Problems and tasks
1. In the passage on low-budget science fiction films, how were the special effects in Alphaville handled?
2. Continue the passage on low-budget science fiction films from its last sentence.

Document passage
*** Begin section ***
Though most prominent fantasy and science fiction movies typically cost upward of a hundred million to make, the genre has always seemed best served by films unencumbered by huge budgets. Many of these “little” films have brought a fresh sensibility to their subjects, movies such as The Quiet Earth, Donnie Darko, and Jean Luc Godard’s noirish satire Alphaville, a movie whose worth is something about which few agree and yet is usually compared, whether favorably or negatively, to pictures made decades after it was shot, this testifying to the fact that it presaged both cyberpunk and the cinematic legacy of Philip K. Dick, while simultaneously glancing back at the work of Huxley and Orwell. Alphaville had such a low budget, its special effects were handled by means of a voiceover—secret agent Lemmy Caution narrates an interstellar voyage as he drives his Citroen across the Seine, and, because of the film’s metaphorical density, we are more than tempted to disbelieve our eyes and accept what he says as true, that we are crossing the galaxies rather than a stretch of dirty water and that the lights in the sky are not the lights of a bridge but astronomical objects.
*** End section ***
Lines from a data collection
*** Begin section ***
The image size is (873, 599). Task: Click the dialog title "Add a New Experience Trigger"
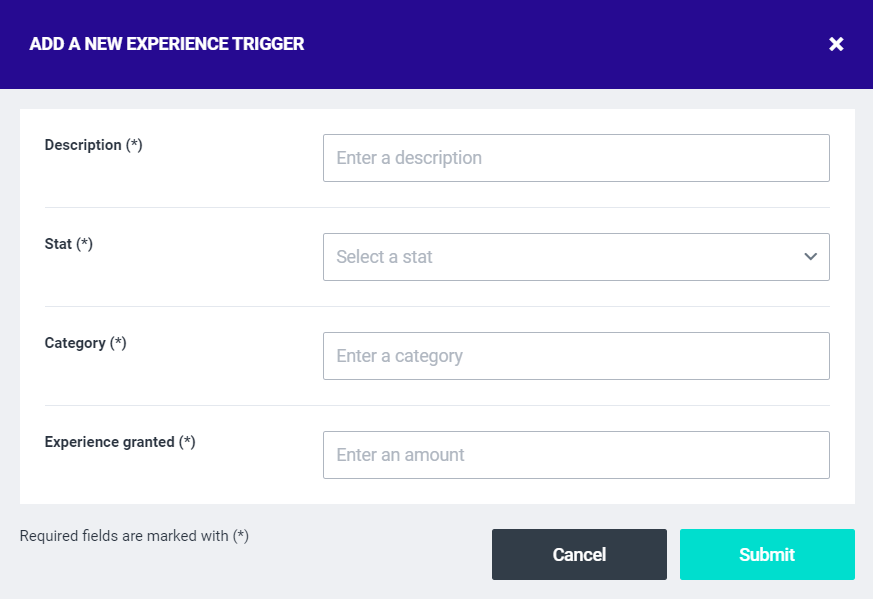click(167, 44)
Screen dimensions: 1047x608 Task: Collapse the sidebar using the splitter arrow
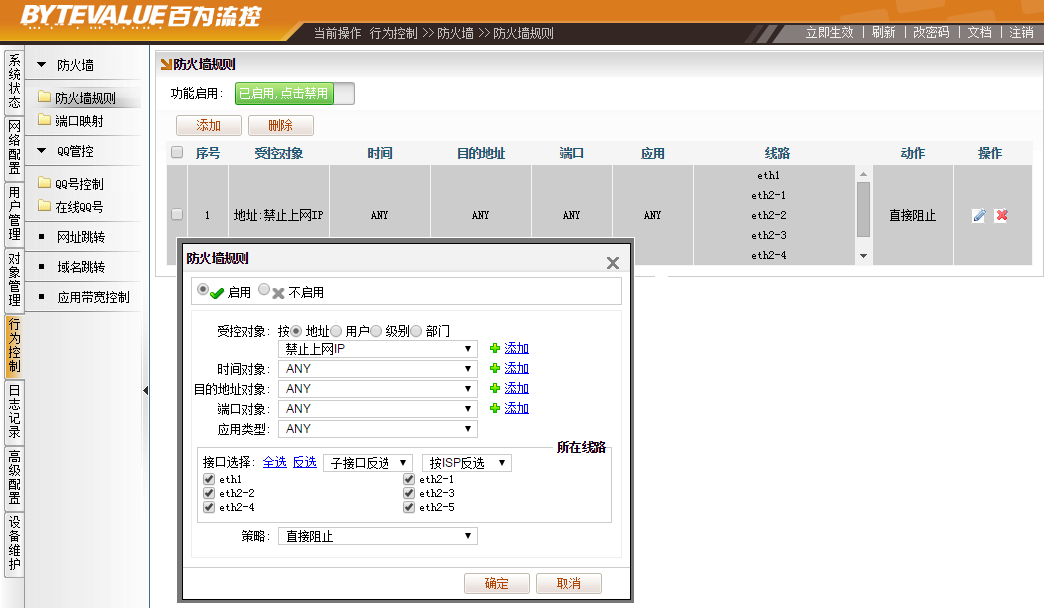coord(145,390)
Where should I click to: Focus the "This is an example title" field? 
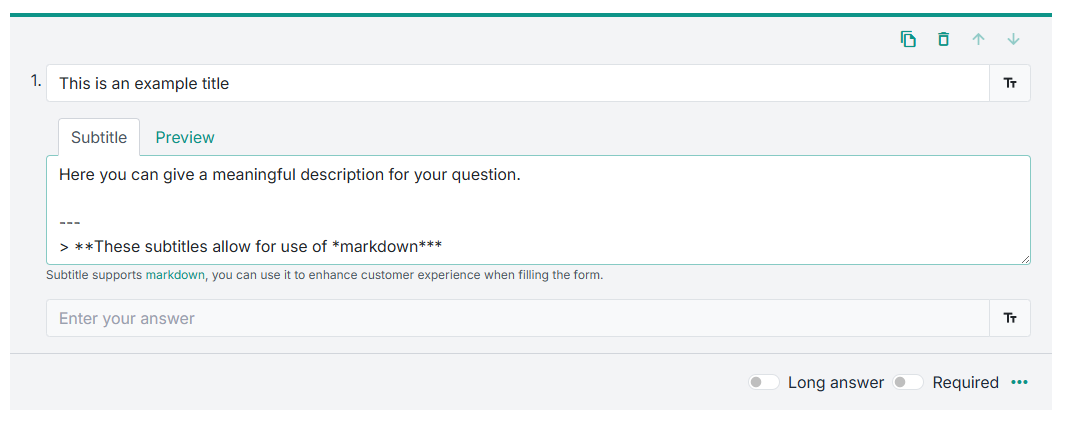(x=517, y=84)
*** End section ***
Set of answers
1. By means of a voiceover.

2.
Not all low-budget genre pictures, of course, either aim or reach so high. Even more central to the genre tradition are movies like those directed by John Carpenter and his apparent lineal successor, David Twohy (Pitch Black, The Arrival, Below). I would argue that apart from a smattering of films such as 2001: A Space Odyssey, Star Wars, and Jackson’s Ring trilogy, not only the most significant films, but the most entertaining films, set with the genre limits have been B-pictures . . . and I intend “entertaining” in both the sense of well-crafted stories and just plain fun. One need only contrast classic genre films with their more expensive remakes to see that budget constrictions have little to do with the quality of the product. True, in some instances the remakes have been better; but more often than not they have fallen flat, and even when they do not so fall, when the remake has proven superior to its original, this has been due to better scripts, direction, and acting, and not because of enhanced production values or any other big-ticket item. Indeed, the best remakes of classic genre films have themselves been B-pictures—Carpenter’s The Thing, Ferrara’s Invasion of the Body Snatchers, et al—whereas the worst—Coppola’s Dracula, a bloated operatic nightmare of the sort that usually follows the ingestion of too much spicy food, though less well-conceived than most; Independence Day (not technically a remake, but heavily derived from Earth Vs. The Flying Saucers); Godzilla; any of the King Kong rehashes; etc. etc;—have generally been promoted as blockbusters. In light of these inept monstrosities, when Hollywood talks about plans to remake War of the Worlds and Forbidden Planet, it becomes necessary to suppress a shudder.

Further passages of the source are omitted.